Are you able to tell me who the mother was?



thanks again, I await your reply.

L.


----------



## fameb (Feb 10, 2009)

No problem...They told me that none of the other puppies had this problem. And that they've never seen this problem with any of there Goldens before. So I always wondered if it was true or if the other puppies in the litter were actually affected as well.

The Sire and Dam of our puppy is Mason and Rumour.

Please don't mention me or what I told you to them, because I don't want to cause any problems. I just wanted to make sure you know everything before you purchase because I know how it feels to lose a dog.

I'll try to explain the situation a little bit better...

In there contract we must take the puppy to be checked by the vet 72 hours after purchase. So we took him after 48 hours...Our vet said that he had a Grade 1 murmur.
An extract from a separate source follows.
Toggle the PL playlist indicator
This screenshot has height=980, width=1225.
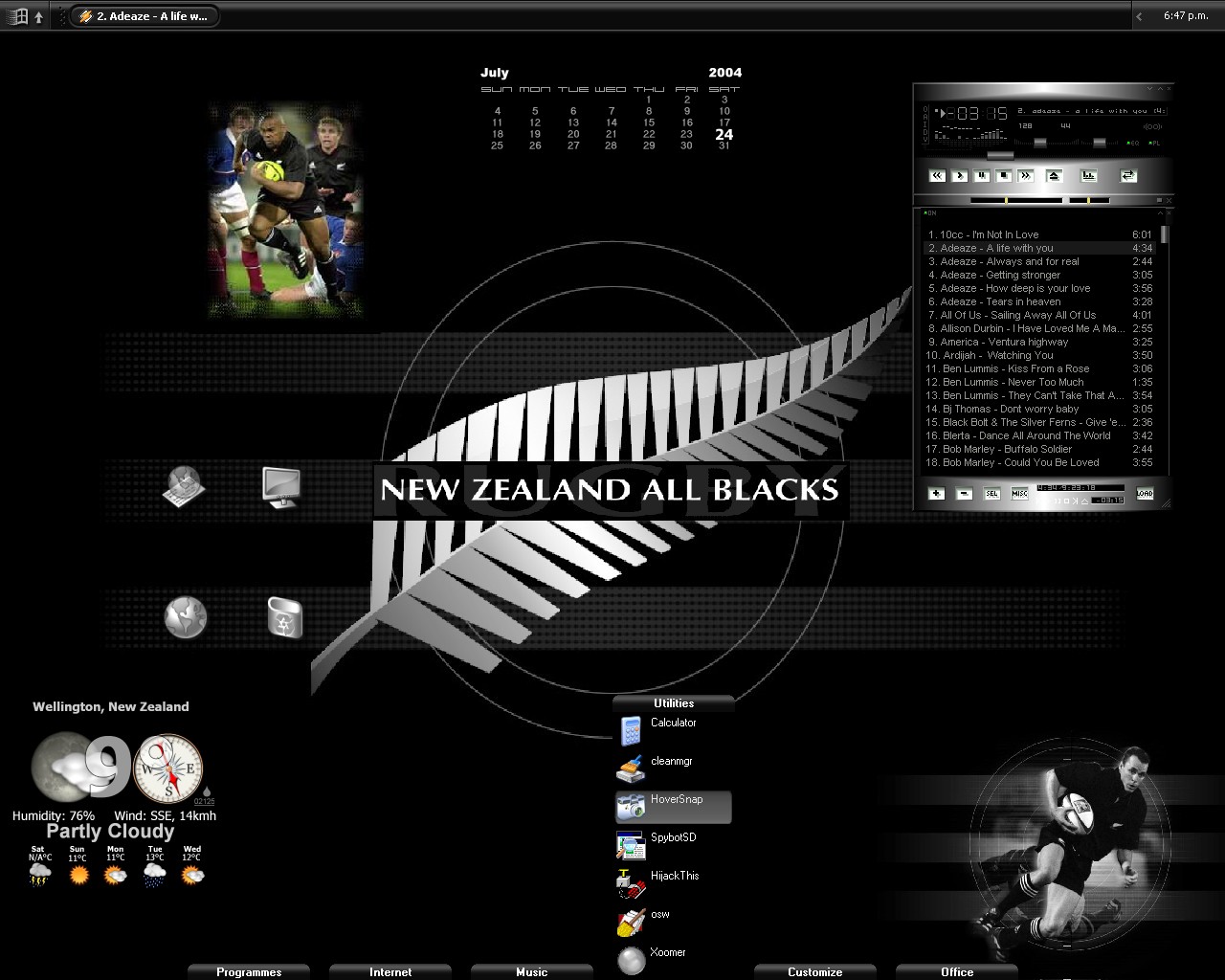(x=1155, y=143)
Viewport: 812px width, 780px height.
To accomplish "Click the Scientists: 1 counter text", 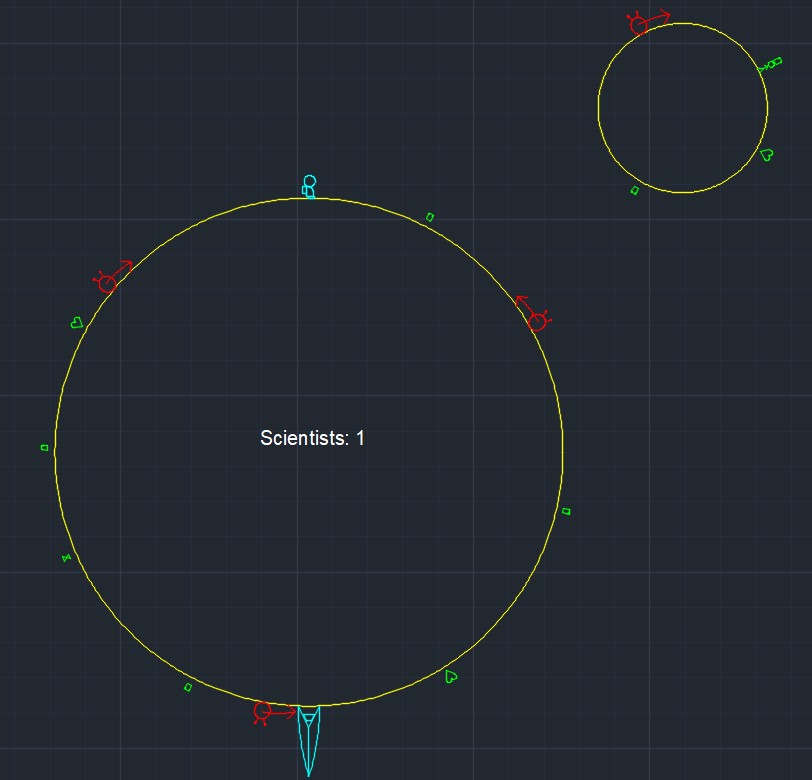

She told us to come back again when he was 16 weeks old, and see if he grew out of it. We went back and the murmur was the same and still there. Now generally vets are not qualified to test hearts, so I asked to be referred to a board certified cardiologist.

We went to the Cardiologist, and listened and told us that it's a Grade 3-4 murmur and decided to to a chest ultrasound. According to the Ultrasound she diagnosed him with Mild Mitral Valve dysplasia. Which is a small defect in the Mitral Valve that regurgitates a little blood when it pumps through. Since this is mild, she said that it shouldn't affect him, but if it ever does it will only be when he's a senior. However there was also a mild turbulance in his Aorta...She assumed that it could be because he was all round and up and nervous, but also said that it could eventually lead to SAS.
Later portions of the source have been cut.